There are immigrants in Congress. That certain people are holding this up for political reasons just to keep people voting for them scared is just so un-American, unconscionable, inhumane, and bad.
--Mara Keisling, executive director of NCTE
For trans and non-trans immigrants alike, a pathway to citizenship would provide a legal certainty that they will not be deported or separated from their families or communities. It would also allow them to provide for themselves and their families by being able to work legally and earn higher wages. Creating a pathway to citizenship would also strengthen the economy as a whole. The Department of Labor has found that the wages of immigrants with legal status increase by 15 percent within five years of gaining legal status. These higher wages would flow through the economy consumer spending, as well as increased revenue for local, state, and federal governments.

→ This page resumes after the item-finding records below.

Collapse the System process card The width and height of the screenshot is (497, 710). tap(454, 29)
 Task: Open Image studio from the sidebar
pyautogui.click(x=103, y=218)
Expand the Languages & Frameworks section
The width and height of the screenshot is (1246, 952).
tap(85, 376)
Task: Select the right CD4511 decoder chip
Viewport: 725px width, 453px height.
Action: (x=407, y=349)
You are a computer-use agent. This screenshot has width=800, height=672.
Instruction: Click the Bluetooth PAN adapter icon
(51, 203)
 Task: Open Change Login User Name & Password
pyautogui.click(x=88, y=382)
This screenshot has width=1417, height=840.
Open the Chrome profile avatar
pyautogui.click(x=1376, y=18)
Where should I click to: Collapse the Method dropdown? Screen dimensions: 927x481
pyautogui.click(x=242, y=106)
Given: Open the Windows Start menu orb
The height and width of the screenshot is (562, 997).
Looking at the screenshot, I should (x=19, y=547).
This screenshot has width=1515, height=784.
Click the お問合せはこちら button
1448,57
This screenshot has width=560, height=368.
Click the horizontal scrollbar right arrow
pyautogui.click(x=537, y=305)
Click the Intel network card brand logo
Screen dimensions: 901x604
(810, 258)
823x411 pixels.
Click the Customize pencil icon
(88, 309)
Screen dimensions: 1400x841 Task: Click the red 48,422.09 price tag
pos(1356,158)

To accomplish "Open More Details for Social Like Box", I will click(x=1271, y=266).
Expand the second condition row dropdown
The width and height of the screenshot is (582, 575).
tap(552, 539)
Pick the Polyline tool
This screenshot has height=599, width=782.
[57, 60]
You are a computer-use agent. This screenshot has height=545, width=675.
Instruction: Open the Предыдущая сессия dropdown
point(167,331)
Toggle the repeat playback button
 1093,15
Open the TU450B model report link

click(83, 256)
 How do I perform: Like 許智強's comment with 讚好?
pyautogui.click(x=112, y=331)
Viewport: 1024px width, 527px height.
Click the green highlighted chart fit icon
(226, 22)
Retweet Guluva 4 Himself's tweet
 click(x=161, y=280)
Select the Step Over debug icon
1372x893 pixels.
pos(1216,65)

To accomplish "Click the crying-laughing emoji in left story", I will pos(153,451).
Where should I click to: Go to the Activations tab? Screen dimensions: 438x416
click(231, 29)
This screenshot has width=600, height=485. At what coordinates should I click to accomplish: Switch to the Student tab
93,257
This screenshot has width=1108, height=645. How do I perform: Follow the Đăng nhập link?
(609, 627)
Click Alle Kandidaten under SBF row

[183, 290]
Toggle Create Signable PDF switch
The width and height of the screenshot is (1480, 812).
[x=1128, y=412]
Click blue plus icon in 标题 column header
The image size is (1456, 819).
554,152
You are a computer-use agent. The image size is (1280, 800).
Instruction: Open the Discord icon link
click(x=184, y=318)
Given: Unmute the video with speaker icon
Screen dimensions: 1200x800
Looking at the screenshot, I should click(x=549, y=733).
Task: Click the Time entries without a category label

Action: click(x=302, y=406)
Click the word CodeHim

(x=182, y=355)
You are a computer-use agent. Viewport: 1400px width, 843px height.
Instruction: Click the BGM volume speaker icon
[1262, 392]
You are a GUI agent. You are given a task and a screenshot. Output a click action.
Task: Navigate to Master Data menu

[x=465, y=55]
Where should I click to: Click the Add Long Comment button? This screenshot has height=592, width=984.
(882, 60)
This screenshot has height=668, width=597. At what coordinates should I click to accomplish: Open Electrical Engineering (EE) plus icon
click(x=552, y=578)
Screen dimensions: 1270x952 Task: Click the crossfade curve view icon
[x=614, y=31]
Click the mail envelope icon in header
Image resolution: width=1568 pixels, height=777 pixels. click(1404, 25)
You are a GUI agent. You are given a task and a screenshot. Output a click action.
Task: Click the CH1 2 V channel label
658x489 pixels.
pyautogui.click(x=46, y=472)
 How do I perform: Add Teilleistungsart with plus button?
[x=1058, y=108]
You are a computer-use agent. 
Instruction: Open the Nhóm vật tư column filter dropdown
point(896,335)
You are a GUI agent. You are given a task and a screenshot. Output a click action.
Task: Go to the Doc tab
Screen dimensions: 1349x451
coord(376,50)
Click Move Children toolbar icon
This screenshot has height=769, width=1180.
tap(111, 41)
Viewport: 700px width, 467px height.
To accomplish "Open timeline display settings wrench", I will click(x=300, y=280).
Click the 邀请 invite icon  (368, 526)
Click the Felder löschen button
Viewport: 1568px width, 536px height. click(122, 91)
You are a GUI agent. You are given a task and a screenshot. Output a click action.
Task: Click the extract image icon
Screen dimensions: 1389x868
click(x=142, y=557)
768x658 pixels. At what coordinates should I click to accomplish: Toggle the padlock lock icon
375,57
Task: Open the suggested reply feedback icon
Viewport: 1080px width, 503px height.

They need the help of organizations and others because if they are doing this process on their own, then it’s very difficult and I had a very hard time for a while because I didn’t have the help of organizations. When I suffered my second violation after being deported again, I almost gave up and I would advise someone else to keep fighting because if you are deported, you have given up.
--Vasquez
Creating a pathway to citizenship will not make transgender immigrants or their families equal. They will have to join the rest of us transpeople who face discrimination based on gender identity and/or sexual orientation in employment, housing, education, health care, credit, and public services and accommodations.
And repealing the one-year asylum deadline would go a far distance towards the call made by the UN High Commissioner for Refugees in 2011 that nations "must ensure that no one fleeing persecution on grounds of sexual orientation or gender identity is returned to a territory where his or her life or freedom would be threatened."
We must have immigration reform that doesn't exclude transgender immigrants on the basis of cost, employment discrimination, or a history of fleeing persecution.